Un bijoutier et un commerçant dans la panade

Ils n’avaient sans doute pas imaginé un jour devoir raconter leur goût pour le haschich devant un tribunal. Et pourtant, hier, Rudy John Bienvenu Goumbeti Zambia et El Hadj Thiam ont défilé à la barre de la Chambre criminelle du tribunal de Dakar. Accusés d’association de malfaiteurs, de trafic international de drogue et de blanchiment de capitaux, ils ont contesté les faits avec véhémence, jurant n’être que des consommateurs de drogue.
Rudy John Goumbeti, né en 1984 en France, est installé à la Sicap Amitié. Commerçant de son état, il a déjà eu affaire à la justice dans le passé et a été condamné à six mois ferme de prison, dit-il. S’agissant de l’affaire qui lui a valu sa comparution devant la barre de la Chambre criminelle hier, les choses ont mal commencé pour lui.
Un beau matin, des policiers ont débarqué chez lui, ont défoncé la porte de son appartement, fouillé sa chambre et ont trouvé 180 g de haschich dans une pochette. Il n’a pas nié la paternité du produit prohibé. Mais il a avoué que la drogue était destinée à sa consommation personnelle tout en niant être un vendeur. Il avait acheté 300 g de drogue auprès d’un certain Mouhamed Nazayi, un Marocain qu’il a dit bien connaître et qui ferait la navette entre le Maroc et le Sénégal.

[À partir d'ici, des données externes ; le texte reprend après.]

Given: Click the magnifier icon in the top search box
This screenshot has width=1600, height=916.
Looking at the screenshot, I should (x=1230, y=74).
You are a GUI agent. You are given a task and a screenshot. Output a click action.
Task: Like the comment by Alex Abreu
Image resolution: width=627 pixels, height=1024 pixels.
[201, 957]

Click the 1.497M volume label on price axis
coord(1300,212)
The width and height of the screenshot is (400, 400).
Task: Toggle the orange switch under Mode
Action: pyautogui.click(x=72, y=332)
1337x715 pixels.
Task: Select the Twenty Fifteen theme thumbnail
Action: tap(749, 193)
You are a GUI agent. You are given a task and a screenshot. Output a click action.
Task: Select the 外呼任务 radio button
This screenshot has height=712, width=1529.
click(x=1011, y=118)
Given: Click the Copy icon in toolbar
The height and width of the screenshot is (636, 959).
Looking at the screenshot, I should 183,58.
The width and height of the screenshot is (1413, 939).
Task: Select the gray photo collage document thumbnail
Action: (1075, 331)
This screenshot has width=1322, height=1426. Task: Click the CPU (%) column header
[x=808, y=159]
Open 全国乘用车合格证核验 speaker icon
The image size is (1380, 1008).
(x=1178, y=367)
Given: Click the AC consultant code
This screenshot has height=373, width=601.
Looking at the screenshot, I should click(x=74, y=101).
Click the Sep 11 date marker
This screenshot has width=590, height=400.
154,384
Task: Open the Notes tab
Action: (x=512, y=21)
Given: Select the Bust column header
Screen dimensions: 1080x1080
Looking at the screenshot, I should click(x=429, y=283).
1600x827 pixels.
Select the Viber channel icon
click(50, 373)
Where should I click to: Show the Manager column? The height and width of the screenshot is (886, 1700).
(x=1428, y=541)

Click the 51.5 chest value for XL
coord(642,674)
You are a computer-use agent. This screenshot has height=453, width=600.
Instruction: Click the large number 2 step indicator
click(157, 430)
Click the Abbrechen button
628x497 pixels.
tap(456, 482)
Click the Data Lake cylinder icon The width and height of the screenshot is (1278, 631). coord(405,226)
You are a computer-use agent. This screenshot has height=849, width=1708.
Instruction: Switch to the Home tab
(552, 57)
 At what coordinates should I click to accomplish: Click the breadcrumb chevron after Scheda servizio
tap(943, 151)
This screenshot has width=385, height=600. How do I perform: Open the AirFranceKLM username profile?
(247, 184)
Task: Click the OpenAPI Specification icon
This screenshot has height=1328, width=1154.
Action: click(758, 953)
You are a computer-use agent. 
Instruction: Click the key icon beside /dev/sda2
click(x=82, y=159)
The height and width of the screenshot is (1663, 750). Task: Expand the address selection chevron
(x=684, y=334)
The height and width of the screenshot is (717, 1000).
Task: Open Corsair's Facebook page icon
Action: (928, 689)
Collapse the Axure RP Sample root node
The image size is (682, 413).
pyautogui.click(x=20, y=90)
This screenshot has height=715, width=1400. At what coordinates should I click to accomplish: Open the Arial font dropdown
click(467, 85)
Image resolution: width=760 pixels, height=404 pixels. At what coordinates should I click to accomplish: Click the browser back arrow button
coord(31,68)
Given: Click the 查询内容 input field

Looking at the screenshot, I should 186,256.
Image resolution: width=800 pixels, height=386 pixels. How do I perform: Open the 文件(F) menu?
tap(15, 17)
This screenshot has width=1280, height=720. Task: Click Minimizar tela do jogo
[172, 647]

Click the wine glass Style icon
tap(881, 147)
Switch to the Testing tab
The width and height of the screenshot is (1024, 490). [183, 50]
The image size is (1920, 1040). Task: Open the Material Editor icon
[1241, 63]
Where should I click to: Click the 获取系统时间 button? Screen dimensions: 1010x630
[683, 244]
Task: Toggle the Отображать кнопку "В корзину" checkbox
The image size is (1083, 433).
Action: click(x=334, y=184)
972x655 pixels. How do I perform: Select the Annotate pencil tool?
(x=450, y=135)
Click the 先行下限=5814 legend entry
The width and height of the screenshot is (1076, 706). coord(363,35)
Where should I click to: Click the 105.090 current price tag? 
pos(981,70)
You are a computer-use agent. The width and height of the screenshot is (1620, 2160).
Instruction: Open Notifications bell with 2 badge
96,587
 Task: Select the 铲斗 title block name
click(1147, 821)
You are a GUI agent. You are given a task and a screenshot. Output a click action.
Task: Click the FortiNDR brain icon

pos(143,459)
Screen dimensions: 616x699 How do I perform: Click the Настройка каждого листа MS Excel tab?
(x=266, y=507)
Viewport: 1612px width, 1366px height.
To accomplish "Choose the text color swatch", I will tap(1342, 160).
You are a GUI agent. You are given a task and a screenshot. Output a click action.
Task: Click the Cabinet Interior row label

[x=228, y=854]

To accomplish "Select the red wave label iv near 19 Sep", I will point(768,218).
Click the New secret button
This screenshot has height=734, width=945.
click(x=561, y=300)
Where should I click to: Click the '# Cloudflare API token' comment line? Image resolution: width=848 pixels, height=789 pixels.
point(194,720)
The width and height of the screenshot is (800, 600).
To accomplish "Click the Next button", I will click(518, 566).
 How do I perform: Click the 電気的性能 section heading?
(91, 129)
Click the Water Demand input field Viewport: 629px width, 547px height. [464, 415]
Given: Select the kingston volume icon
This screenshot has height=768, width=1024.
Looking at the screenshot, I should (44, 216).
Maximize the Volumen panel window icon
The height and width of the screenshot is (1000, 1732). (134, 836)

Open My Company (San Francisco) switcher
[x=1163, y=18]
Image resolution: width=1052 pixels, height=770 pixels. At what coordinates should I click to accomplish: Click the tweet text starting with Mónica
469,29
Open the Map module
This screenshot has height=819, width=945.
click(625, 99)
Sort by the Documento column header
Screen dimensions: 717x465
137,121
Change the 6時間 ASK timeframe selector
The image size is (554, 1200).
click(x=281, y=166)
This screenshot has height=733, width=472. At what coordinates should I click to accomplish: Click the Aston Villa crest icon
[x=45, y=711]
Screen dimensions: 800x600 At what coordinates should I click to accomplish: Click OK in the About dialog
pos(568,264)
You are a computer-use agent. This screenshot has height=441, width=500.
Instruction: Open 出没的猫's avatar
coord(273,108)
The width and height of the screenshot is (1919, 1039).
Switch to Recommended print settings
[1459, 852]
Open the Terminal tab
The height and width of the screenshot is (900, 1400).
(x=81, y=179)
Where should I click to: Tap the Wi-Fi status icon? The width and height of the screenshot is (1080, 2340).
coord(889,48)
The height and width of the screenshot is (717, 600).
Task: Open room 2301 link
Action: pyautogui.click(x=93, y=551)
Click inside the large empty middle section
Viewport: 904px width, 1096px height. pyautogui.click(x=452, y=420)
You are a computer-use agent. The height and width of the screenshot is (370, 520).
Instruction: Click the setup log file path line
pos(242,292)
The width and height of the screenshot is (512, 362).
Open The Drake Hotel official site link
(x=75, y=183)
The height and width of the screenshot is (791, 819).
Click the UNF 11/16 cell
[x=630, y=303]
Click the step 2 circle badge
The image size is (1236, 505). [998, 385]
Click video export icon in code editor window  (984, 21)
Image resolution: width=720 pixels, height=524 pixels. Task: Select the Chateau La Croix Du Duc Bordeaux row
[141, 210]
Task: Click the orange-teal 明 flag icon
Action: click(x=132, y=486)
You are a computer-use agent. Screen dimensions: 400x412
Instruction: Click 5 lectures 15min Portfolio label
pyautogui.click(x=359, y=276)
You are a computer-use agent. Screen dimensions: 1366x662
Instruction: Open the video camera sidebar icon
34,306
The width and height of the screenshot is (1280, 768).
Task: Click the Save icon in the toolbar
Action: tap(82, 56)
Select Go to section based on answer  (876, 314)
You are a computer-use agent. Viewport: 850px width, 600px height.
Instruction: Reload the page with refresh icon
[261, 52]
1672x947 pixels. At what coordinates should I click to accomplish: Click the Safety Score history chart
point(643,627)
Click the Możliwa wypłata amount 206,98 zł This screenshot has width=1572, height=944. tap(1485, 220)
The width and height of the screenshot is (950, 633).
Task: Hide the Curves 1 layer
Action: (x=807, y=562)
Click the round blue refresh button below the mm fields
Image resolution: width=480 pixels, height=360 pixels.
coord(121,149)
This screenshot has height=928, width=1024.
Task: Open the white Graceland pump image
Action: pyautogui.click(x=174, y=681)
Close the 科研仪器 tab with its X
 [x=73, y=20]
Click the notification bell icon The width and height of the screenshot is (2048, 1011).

À la barre, Rudy n’a pas cherché à se faire passer pour un saint. Il a assumé avoir une balance à la maison pour mieux doser ce qu’il fume. Il a dit se droguer à cause de sa fatigue ; parfois, a-t-il fait savoir, il fume avec fierté même. Il a réfuté, en revanche, une partie importante de l’enquête, en ce qui concerne la drogue qu’il aurait jetée du balcon. À l’en croire, il n’a rien jeté et n’est pas le fournisseur de Thiam qu’il connaît à peine.
D’ailleurs, El Hadj Thiam est le second accusé. Bijoutier et polygame, ce père de famille vit entre Rufisque et son atelier à la Patte d’Oie. Le regard un peu fuyant, mais le ton posé, il a raconté sa rencontre avec Rudy. Un client l’avait mis en contact avec lui pour une commande de bracelets. Petit à petit, une complicité s’est installée. Thiam a découvert que Rudy fumait. Lui aussi fumait, mais évitait de le faire chez lui, car fuyant les regards de sa femme, de ses enfants et de ses voisins.
C’est sur ces entrefaites, a-t-il souligné, qu’il a demandé à Rudy s’il pouvait venir fumer chez lui. Rudy l’a accepté. Et c’est devenu une habitude. Ce qu’il ne savait pas, c’est que ce simple arrangement allait un jour le conduire derrière les barreaux.
Le jour de son interpellation, il était simplement venu livrer des bracelets à Rudy. Après avoir tenté de le joindre vainement, il s’est rendu sur place. La police l’a arrêté dans la foulée.
Selon le juge, il aurait déclaré à l’enquête être vendeur de haschich depuis six mois. Ce qu’il a nié catégoriquement à la barre. Il a maintenu qu’il s’agissait de 15 g achetés à ce fameux Nazayi. ‘’Je suis bijoutier, pas dealer’’, a-t-il dit presque en chuchotant.
Leurs avocats ont plaidé avec constance, mais surtout avec beaucoup d’humanité. Maitre Abdoulaye Tall, pour M. Thiam, a rappelé que l’homme est un consommateur, pas un trafiquant. ‘’Il a simplement voulu préserver sa dignité. Ne pas fumer devant ses femmes, devant ses enfants. C’était la veille du ramadan, il voulait marquer une pause. Il a commis une erreur, mais ce n’est pas un malfaiteur’’, a plaidé Me Tall. Maitre Emmanuel Padonou, lui aussi pour Thiam, a insisté : ‘’Aucun lien avec l’international. Aucun contact avec un quelconque réseau. Il n’a pas été pris avec du matériel de conditionnement. C’est un consommateur, c’est tout.’’
Pour Rudy, Maitre Arona Basse a lui aussi plaidé la disqualification des faits : ‘’Ce n’est pas un dossier criminel. C’est un dossier de flagrant délit. Ne criminalisez pas des hommes pour une consommation, aussi maladroite soit-elle.’’
Le maitre des poursuites, plus discret que d’habitude, a simplement requis l’application de la loi. Le tribunal rendra son verdict le 3 juin prochain.